▶ [Fragmento seleccionado]
Un operario ante las puertas del MWC, en la Fira de Barcelona

en Barcelona, 26 de julio de 2015 (17:06 CET)

Fue en primavera, con un movimento muy sutil que no trascendió. Dubái planteó a John Hoffman, consejero delegado de GSMA, la patronal de operadores de telefonía a nivel global, recoger el testigo de Barcelona para organizar el Mobile World Congress (MWC) de 2019 a 2023. La propuesta estuvo en la mesa de Hoffman en plenas negociaciones con Barcelona, y finalmente la ciudad condal se llevó el gato al agua.

"Observamos las dificultades de Barcelona. Y se planteó Dubái como nodo de conexiones y con infraestructura y capacidad suficiente para albergar un evento de estas características". Quien habla es un empresario árabe afincado en la ciudad condal, que representa los intereses de Jordania en España y tiene varios contratos cerrados con Emiratos Árabes Unidos.

El empresario actuaba con conocimiento del emirato, uno de los siete que forman el pequeño y próspero estado del Golfo. "Sinceramente, la visión de ciertas autoridades españolas no quedaba clara. En aquel momento, decidimos intervenir", señala.

Tiroteo político

El patrón menciona el debate en torno al Mobile que se generó antes de las elecciones municipales del 24 de mayo. Ada Colau, aspirante a la alcaldía por BComú, se manifestó contra la política de "grandes eventos". El revuelo fue mayúsculo, debido al impacto económico del MWC en la capital catalana.

▶ [Extracto de datos]
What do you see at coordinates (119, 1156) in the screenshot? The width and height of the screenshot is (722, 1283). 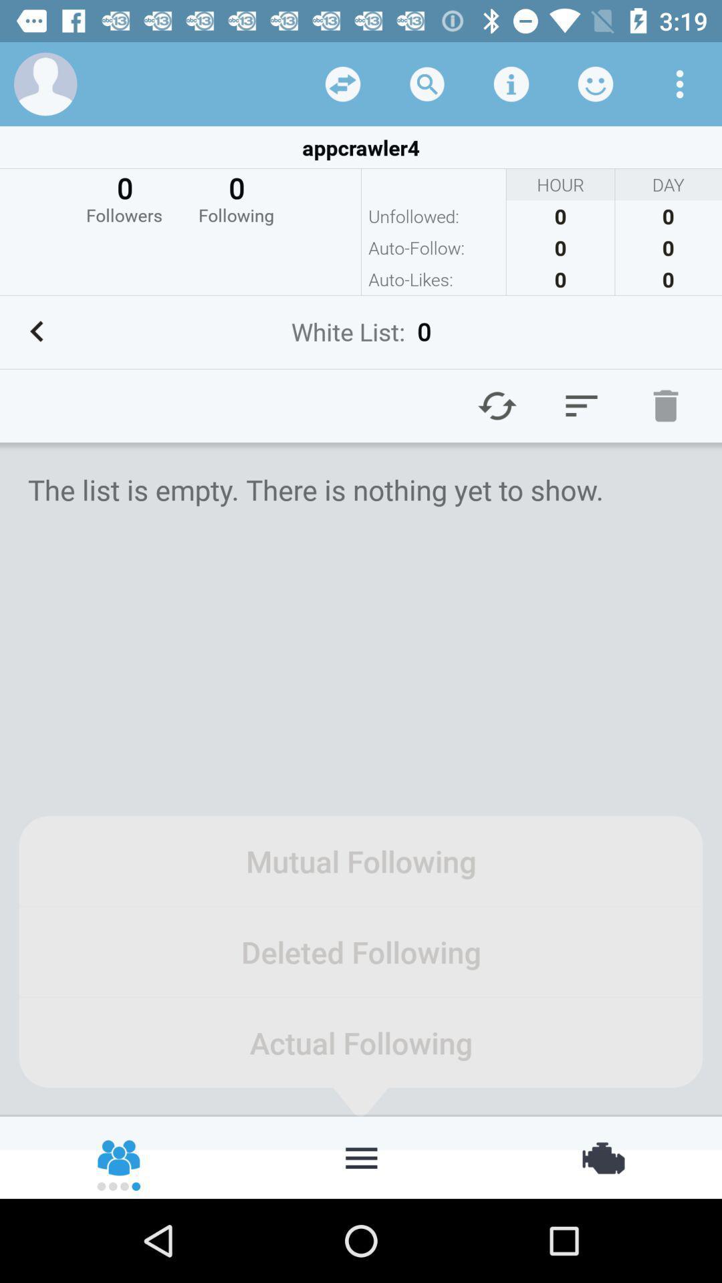 I see `group icon` at bounding box center [119, 1156].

▶ [Objetivo del ejercicio]
Responde según el fragmento sobre el Mobile World Congress:
(a) ¿Qué cargo tiene John Hoffman en GSMA?
(b) ¿Qué país representa en España el empresario árabe que habla en el texto?
(c) ¿En qué fecha fueron las elecciones municipales que se mencionan?
El material no interviene en este ejercicio.

▶ [Respuesta]
(a) Es el consejero delegado de GSMA.
(b) Representa los intereses de Jordania.
(c) Fueron el 24 de mayo.